The Australian Government has partnered with World Vision to fund the programme which has now been run in a number of villages, as well as within the Solomon Islands police force. What makes this all the more remarkable is that Channels of Hope is a Bible-based programme.
The Australian Government, no doubt, has realised that faith leaders are the most influential people in Solomons culture, and the way to see change is to leverage the faith the majority of Islanders profess.
During my week in the Solomons I see people of great beauty, with enormous hearts and a contagious passion for God. But I also see poverty and a country where subjugation of women is normalised.
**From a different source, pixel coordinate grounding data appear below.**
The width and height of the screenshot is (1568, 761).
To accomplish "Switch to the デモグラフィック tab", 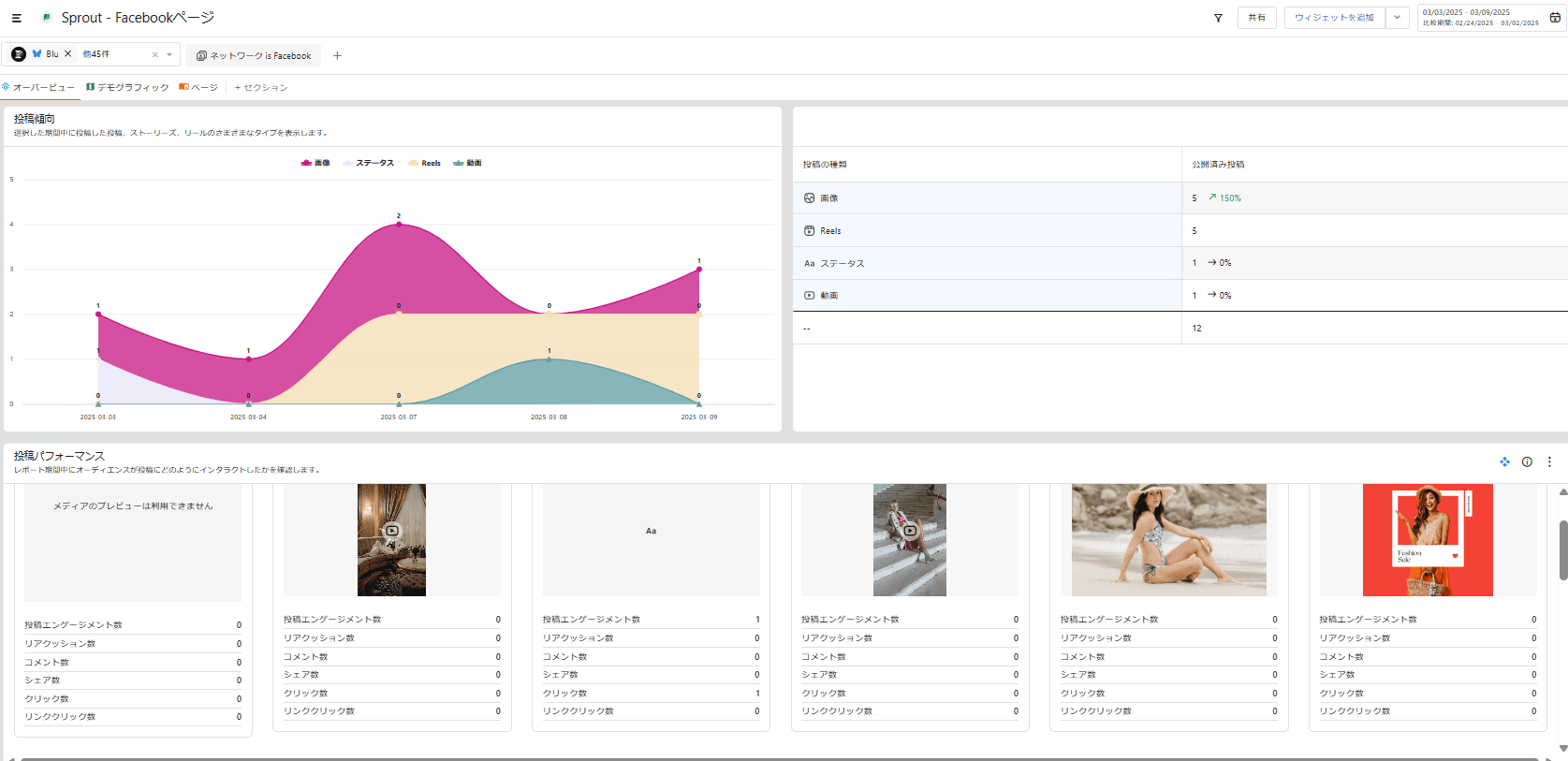I will coord(128,88).
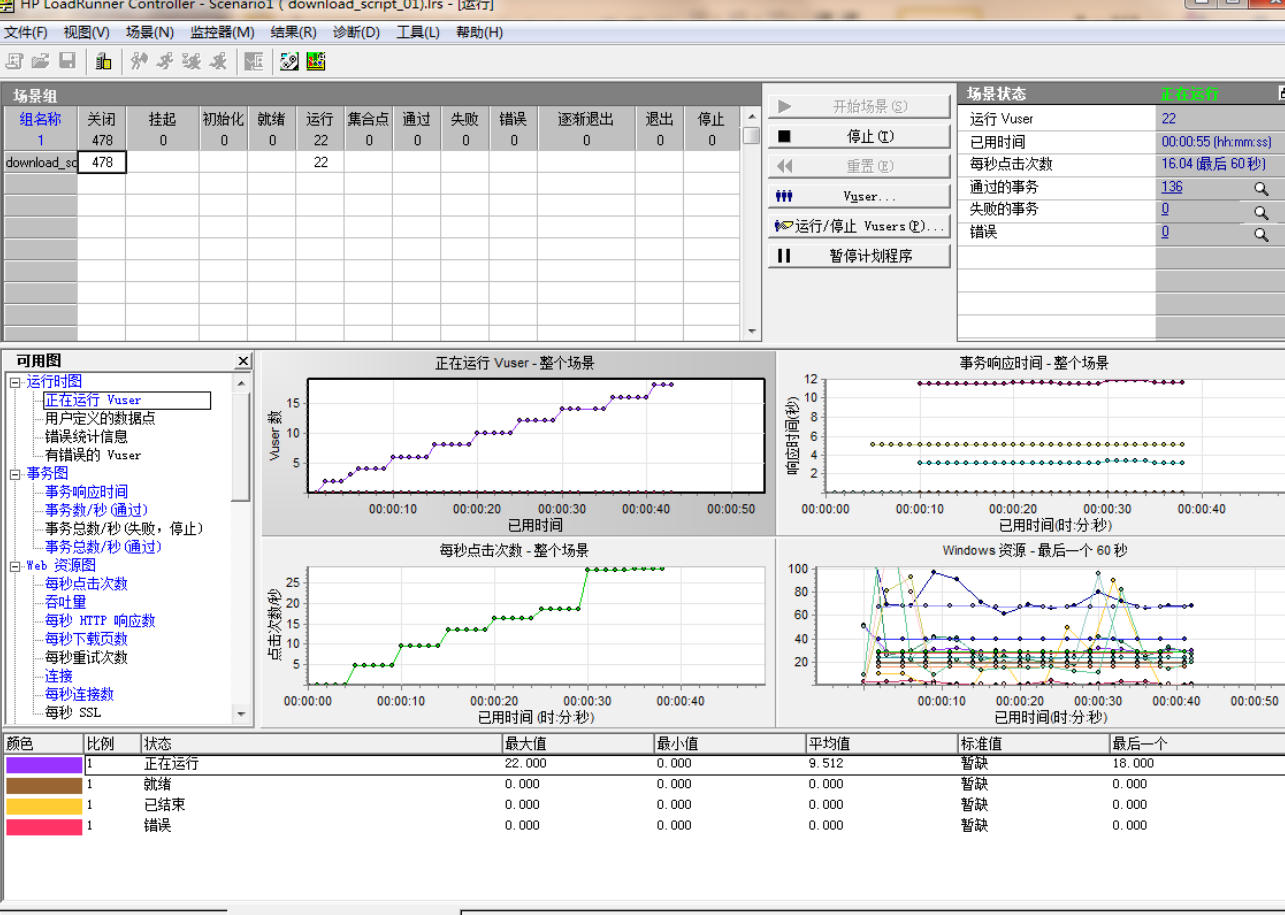
Task: Collapse the 事务图 tree node
Action: point(15,474)
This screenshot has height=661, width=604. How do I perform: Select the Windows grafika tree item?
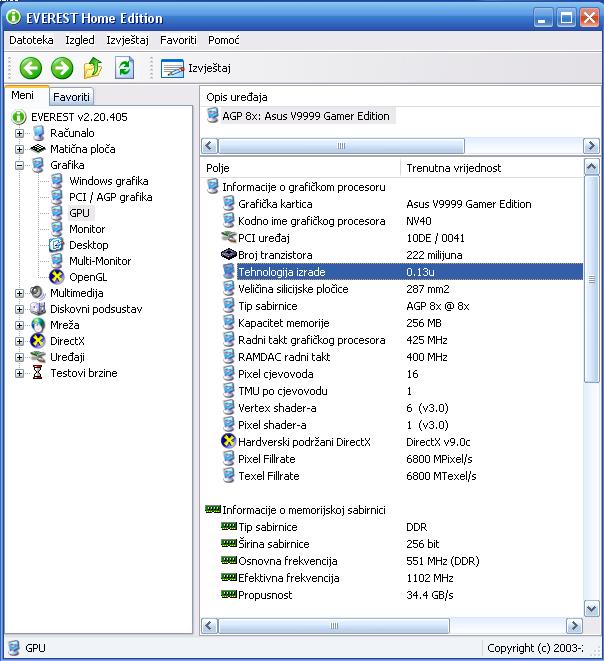point(108,181)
One afternoon we’re driven down a dirt road through thick vegetation. None of us know where we’re going, only that we’re visiting a refuge for women and children who’ve been abused. Stepping out of the minibus we’re struck by the beauty of the nearby ocean, lap-ping at the shoreline dotted with coconut palms. But the peaceful view belies the reality of where we are.
Inside, we meet Sister Christina, who volunteers here full-time with the Sisters of the Church of Melanesia in exchange for a bed, food and basic living expenses.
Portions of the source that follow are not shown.